RE: Longwell custom browser prototype, RDQL and Joseki from Butler, Mark on 2004-01-28 (www-rdf-dspace@w3.org from January 2004)

From: Butler, Mark <Mark_Butler@hplb.hpl.hp.com>
Date: Wed, 28 Jan 2004 13:57:16 -0000
To: " (www-rdf-dspace@w3.org)" <www-rdf-dspace@w3.org>
Message-ID: <E864E95CB35C1C46B72FEA0626A2E808ED21AE@0-mail-br1.hpl.hp.com>

Hi Team,

I now have a pure RDQL query version of the Longwell query engine. Here are
some performance figures comparing Lucene, the Jena API and pure RDQL for a
local, in-memory model containing 1/34th of the Artstor data:

				RDQL		Jena 		Lucene
Time to load data		39139 ms	39000 ms	39057 ms
Time to index data	  291 ms	   60 ms	54747 ms
Time to query data	23748 ms	  940 ms	 1224 ms

So as you can see, using RDQL is around 24 times as slow as using the Jena
API. The main reason for this is we are dealing with semistructured data, so
as we are not certain that all properties will exist we have to query those
properties serially. To recap from my previous post, first we determine
which resources meet our constraints. For example if our constraints are

rdf:type = vra:Image
vra:subject vraTopic:Architecture_artist

then we use a query like this (omitting USING for brevity) ...

SELECT ?a, 
WHERE  (?a , rdf:type , vra:Image ) ,
	 (?a , vra:subject, vraTopic:Architecture_artist)

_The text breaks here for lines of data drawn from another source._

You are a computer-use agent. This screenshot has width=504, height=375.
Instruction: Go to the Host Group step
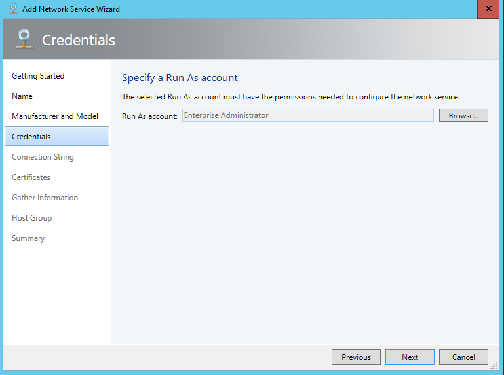click(31, 218)
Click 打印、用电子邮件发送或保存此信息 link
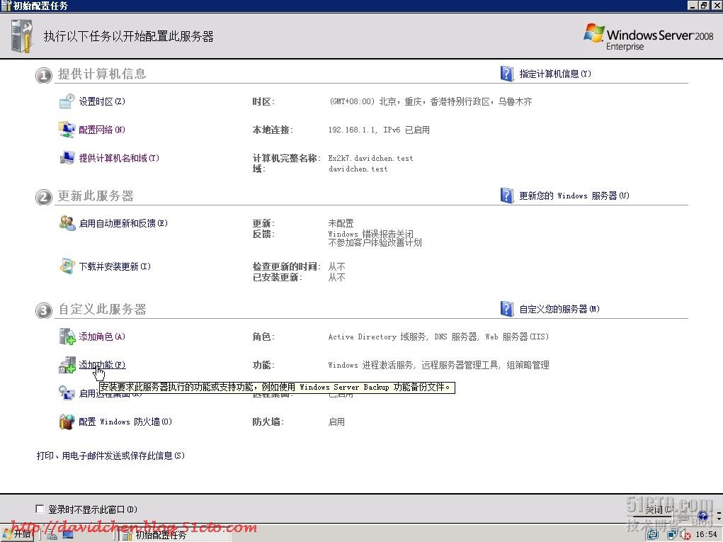723x542 pixels. 110,456
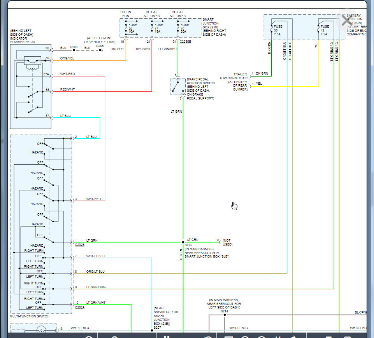Click the S214 splice junction dot
This screenshot has width=374, height=338.
click(224, 315)
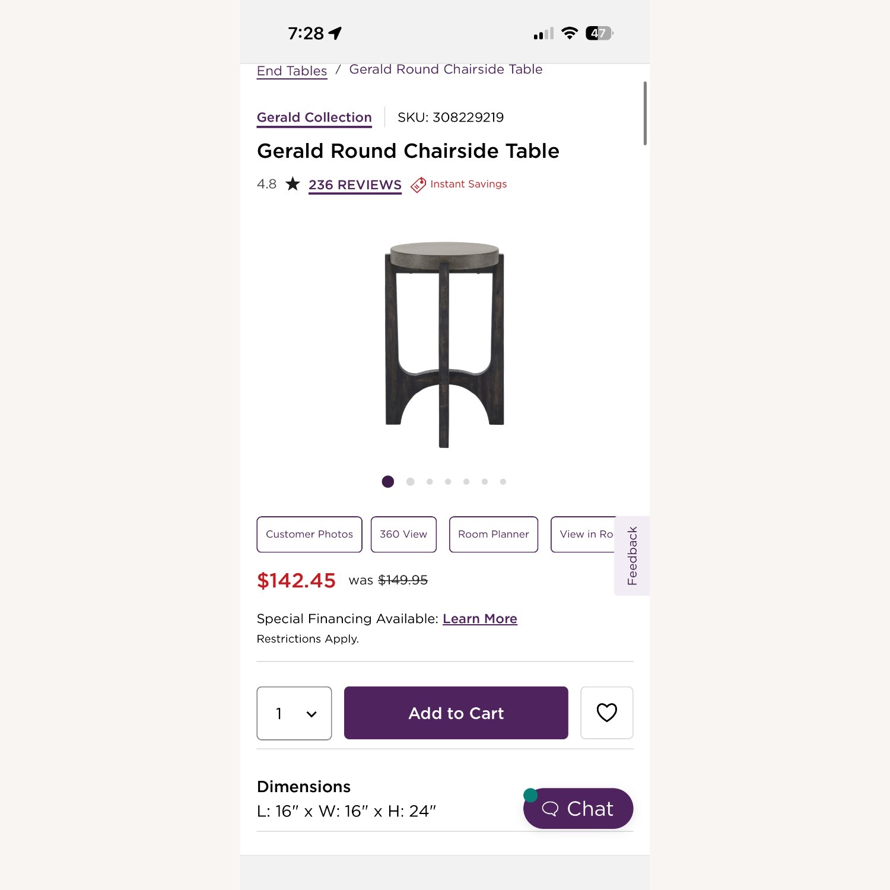This screenshot has height=890, width=890.
Task: Select the fourth image carousel dot
Action: click(448, 482)
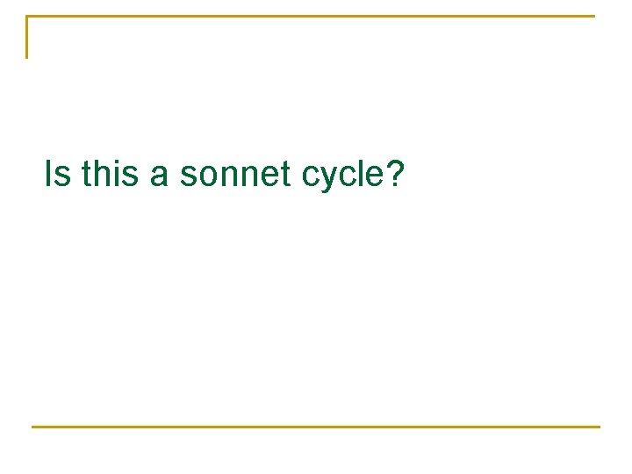
Task: Click the gold horizontal line at slide bottom
Action: (x=316, y=427)
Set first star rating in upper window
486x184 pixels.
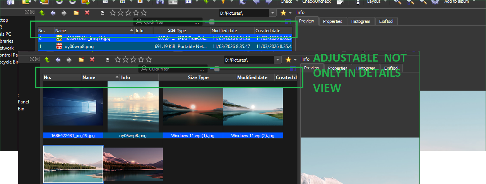[113, 13]
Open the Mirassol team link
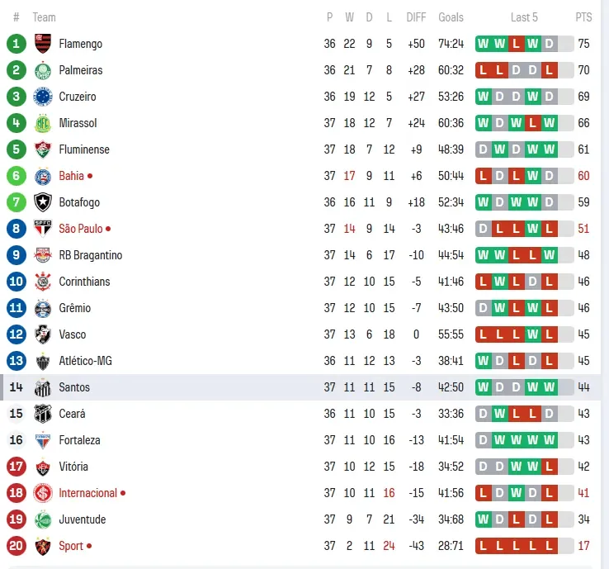 [x=78, y=123]
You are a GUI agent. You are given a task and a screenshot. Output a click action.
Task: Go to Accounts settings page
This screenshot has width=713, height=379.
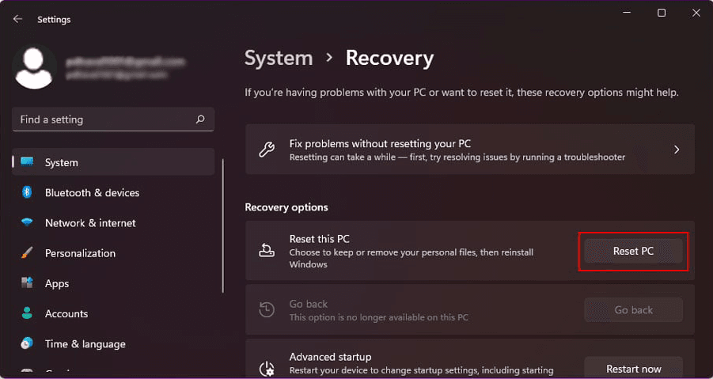click(x=66, y=313)
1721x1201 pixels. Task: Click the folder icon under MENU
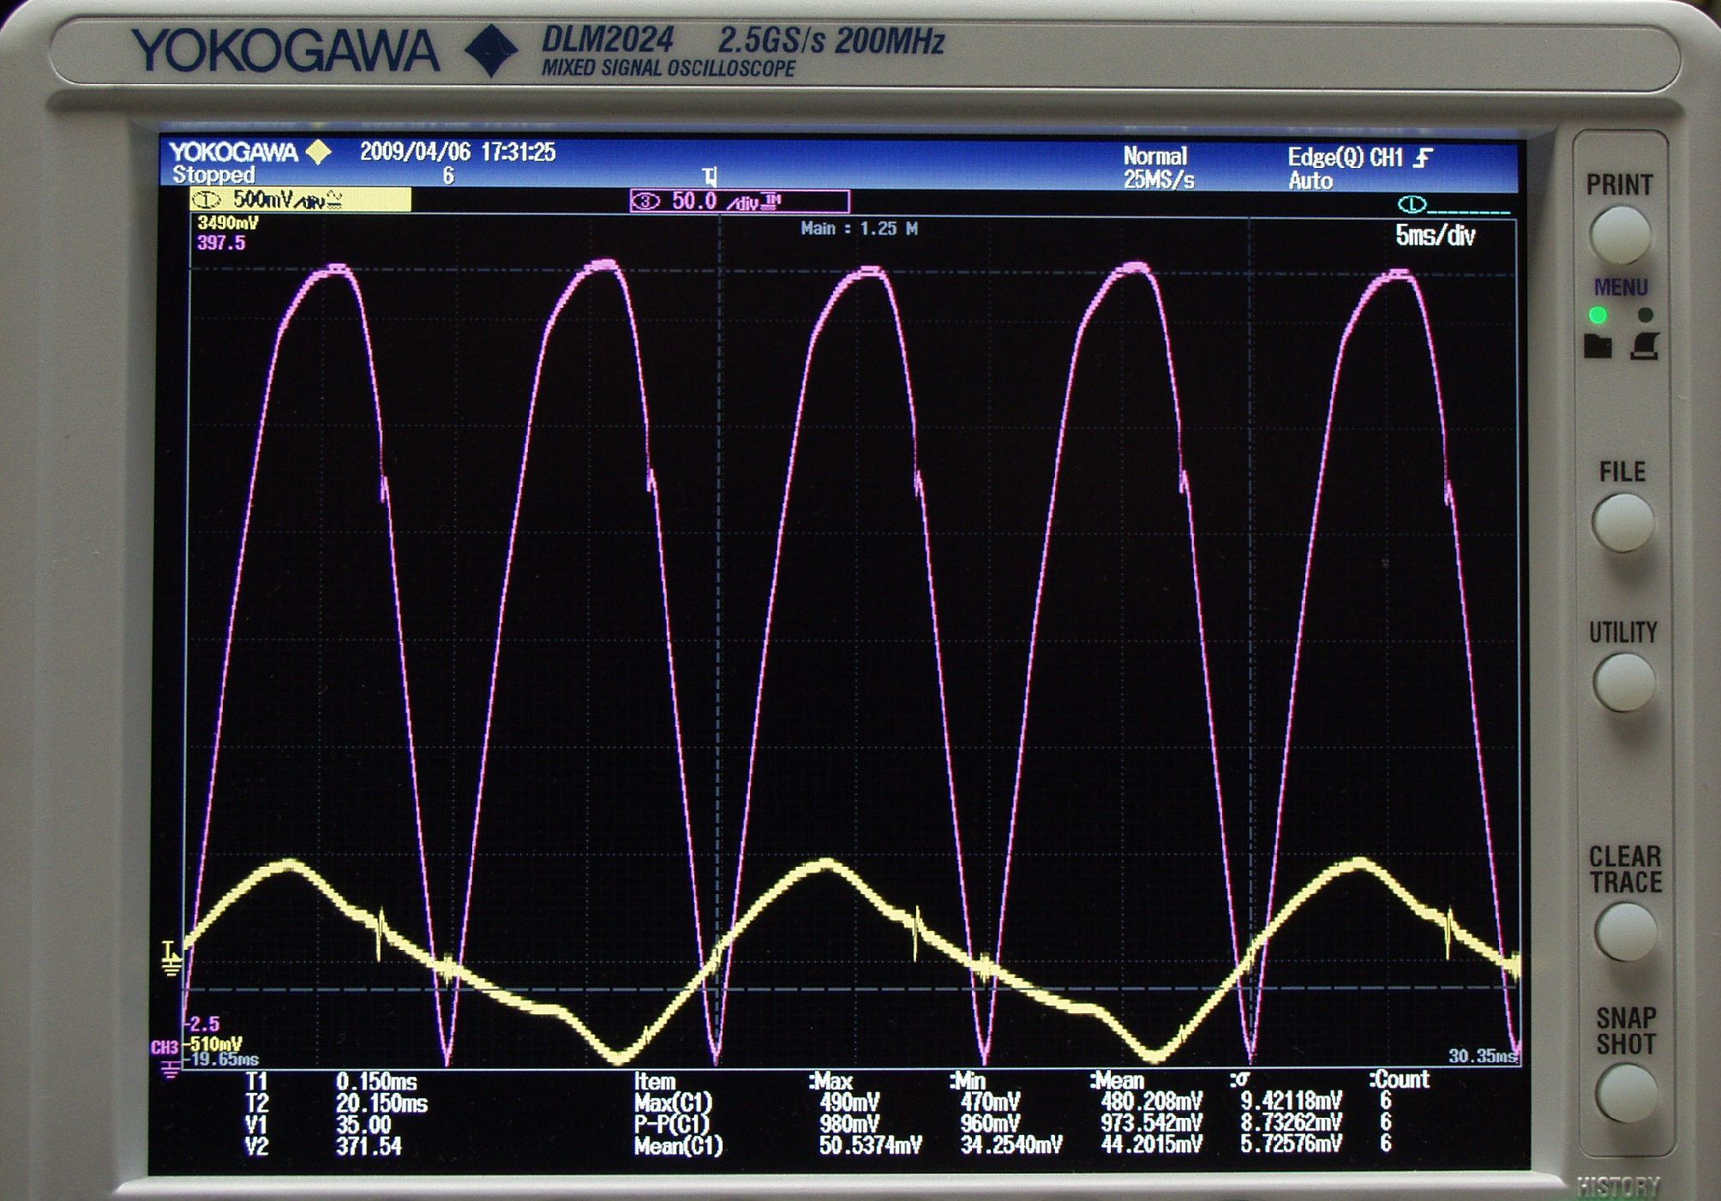pyautogui.click(x=1598, y=346)
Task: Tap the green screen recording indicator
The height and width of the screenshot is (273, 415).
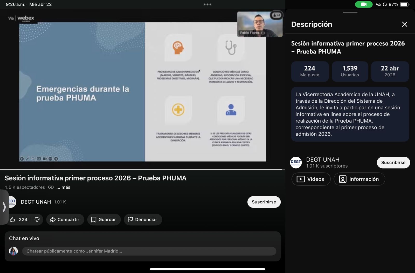Action: [x=363, y=4]
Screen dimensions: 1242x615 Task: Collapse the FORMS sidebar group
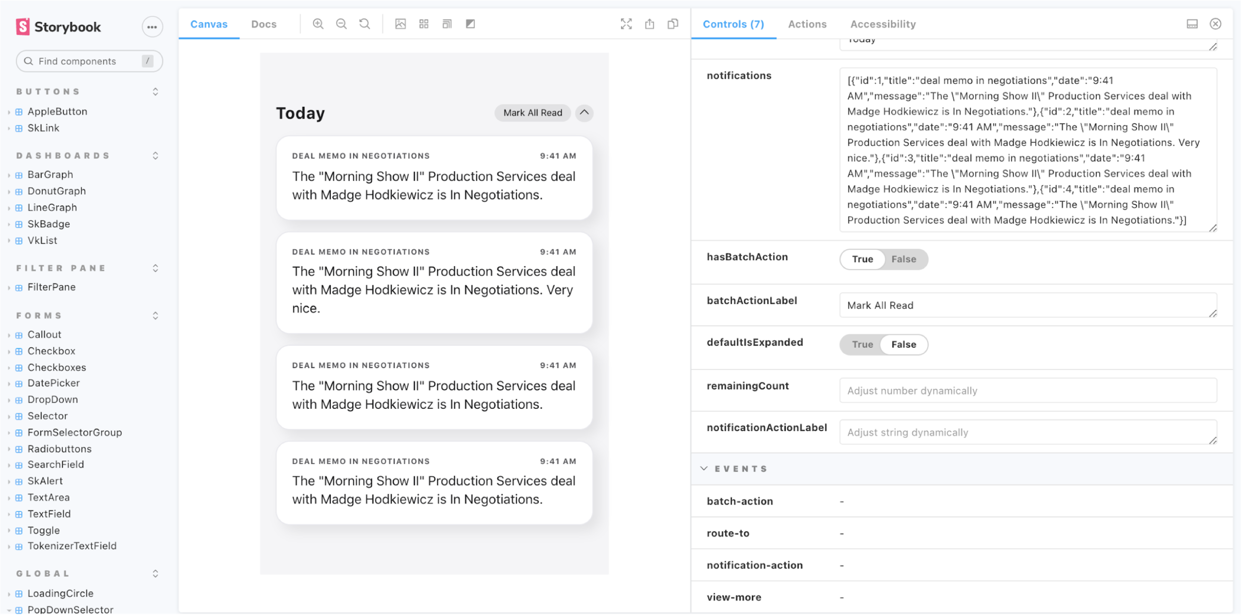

then we query each member of ?a serially e.g. 

foreach uri in ?a
  SELECT ?b WHERE ( uri , rdf:type , ?b )
  SELECT ?b WHERE ( uri , ims:aggregationlevel, ?b)
  SELECT ?b WHERE ( uri , vra:subject, ?b)
  SELECT ?b WHERE ( uri , vra:creator, ?b)
  SELECT ?b WHERE ( uri , art:topic, ?b)
  SELECT ?b WHERE ( uri , art:geographic, ?b)
  SELECT ?b WHERE ( uri , dc:subject, ?b)
end

rather than in parallel e.g. 

foreach uri in ?a
  SELECT ?b, ?c, ?d, ?e, ?f, ?g, ?h
  WHERE ( uri , rdf:type , ?b ) , 
        ( uri , ims:aggregationlevel, ?c) ,
        ( uri , vra:subject, ?d) , 
	  ( uri , vra:creator, ?e) , 
	  ( uri , art:topic, ?f) , 
	  ( uri , art:geographic, ?g) , 
	  ( uri , dc:subject, ?h)
end

Stefano was asking for some whitepapers here, so some good references on
semistructured databases and query languages are [1] [2] [3]. For more
references related to SIMILE, see [4]. One language, Lorel, described in [1]
makes it possible to perform queries parallel queries because SELECT is more
flexible: you use SELECT you to specify what you want to retrieve and you
put the constraints in WHERE. A more Lorel-like query syntax would allow us
to perform our task in a single query e.g.

SELECT (?a , ims:aggregationlevel, ?b) ,
       (?a , vra:subject, ?c) , 
	 (?a , vra:creator, ?d) , 
	 (?a , art:topic, ?e) , 
	 (?a , art:geographic, ?f) , 
	 (?a , dc:subject, ?g)
WHERE  (?a , rdf:type , vra:Image ) ,
	 (?a , vra:subject, vraTopic:Architecture_artist)

Comments or other proposals?

[1] "An Overview of Semistructured Data." Suciu. SIGACTN: SIGACT News (ACM
Special Interest Group on Automata and Computability Theory). vol. 29. 1998.
http://citeseer.nj.nec.com/160105.html

[2] "Querying Semi-Structured Data." Serge Abiteboul. ICDT. 1997. pp. 1-18.
http://citeseer.nj.nec.com/abiteboul97querying.html

[3] "Semistructured data." Peter Buneman. 1997. pp. 117--121.
http://citeseer.nj.nec.com/buneman97semistructured.html

[4] http://web.mit.edu/simile/www/documents/researchDrivers/simileBib.html

Mark Butler
Research Scientist 
HP Labs Bristol
http://www-uk.hpl.hp.com/people/marbut

Received on Wednesday, 28 January 2004 08:57:59 UTC